▸ QUESTIONS ON THE MATERIAL
**1.** Reproduce the passage of the forum post about merging Stockholm alignments with esl-alimerge, starting at "I am using the" and ending at "is 609 (PROT.mafft.sto))".
**2.** Carry on the forum post about merging Stockholm alignments with esl-alimerge from the point where it stops.
##### TEXT UNDER STUDY
Hello everyone,
I am tryng to build a hmmr profile for searching protein sequences in a tailored database. I have a set of multiple sequence alignments in fasta format that I have already transformed to stockholm format by using Biopython.The hmmer user manual states that it is possible to merge multiple stockholm files into one in order to build the hmmer profile based on this mult-stockolm file.
Here is where my problem begins. I am using one of the minitools in the hmmer suite, the esl-alimerge
command.
I am using the command:
esl-alimerge --amino -o multistockholm.sto --list file_list.txt
I get the following error:
Error, all alignments must have #=GC RF annotation; alignment 0 of file 1 does not
Of course this is error is self explanatory, so I am trying to build the #=GC RF field of the stockholm files.
I built a script to build a consensus sequence of each of the files, and I have already added the pertinent consensus sequence to each of the stockholm files. I get now this error:
Error, all alignments must have identical non-gap #=GC RF lengths; expected (RF length of first ali read): 322, alignment 1 of file 2 length is 609 (PROT.mafft.sto))
##########
##### DATASET EXCERPT
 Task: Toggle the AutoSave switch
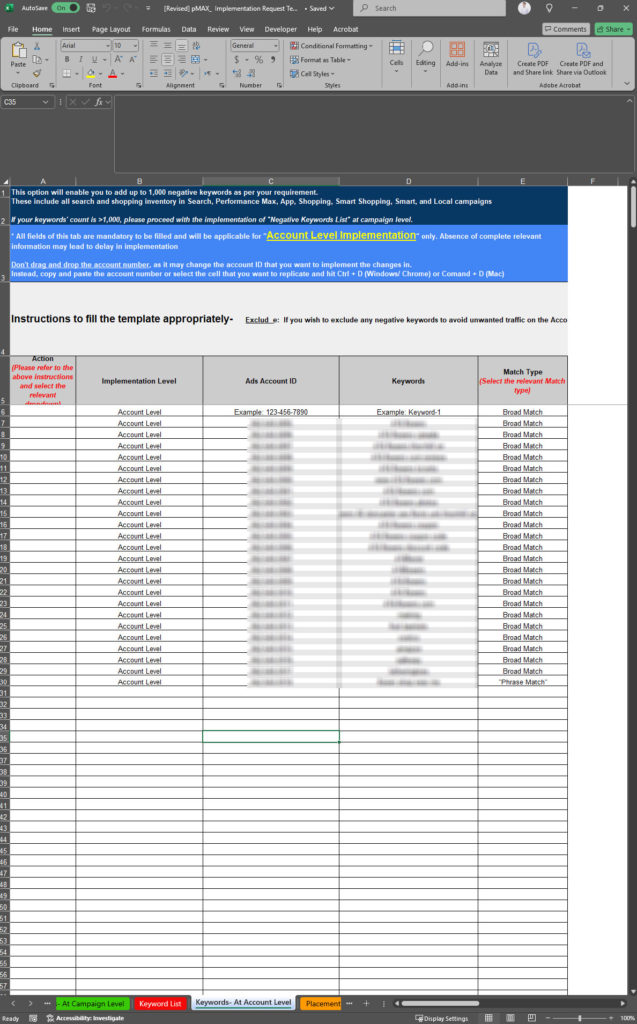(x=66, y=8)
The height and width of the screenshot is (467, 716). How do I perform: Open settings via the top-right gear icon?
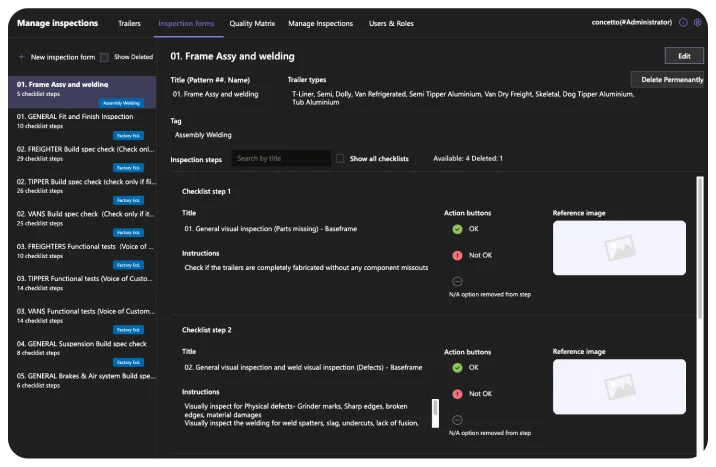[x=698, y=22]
##########
▸ TASK RESPONSES
**1.**
I am using the command:
esl-alimerge --amino -o multistockholm.sto --list file_list.txt
I get the following error:
Error, all alignments must have #=GC RF annotation; alignment 0 of file 1 does not
Of course this is error is self explanatory, so I am trying to build the #=GC RF field of the stockholm files.
I built a script to build a consensus sequence of each of the files, and I have already added the pertinent consensus sequence to each of the stockholm files. I get now this error:
Error, all alignments must have identical non-gap #=GC RF lengths; expected (RF length of first ali read): 322, alignment 1 of file 2 length is 609 (PROT.mafft.sto))

**2.**
I understand that I have to put exactly the same GC RF field to each of the files. I already tried to concatenate all the consensus sequences and added them to each stockholm GC RF file.
When I do this, I get the following error:
Alignment input parse error: \ unexpected # of aligned annotation in #=GC RF line\ while reading Stockholm file PROT.mafft.sto\ at or near line 51
At this pint I don't know how else to proceed.
How does a GC RF field have to be formatted in order to merge stockholm files for use in hmmer suite?
Thank you all for your help in advance.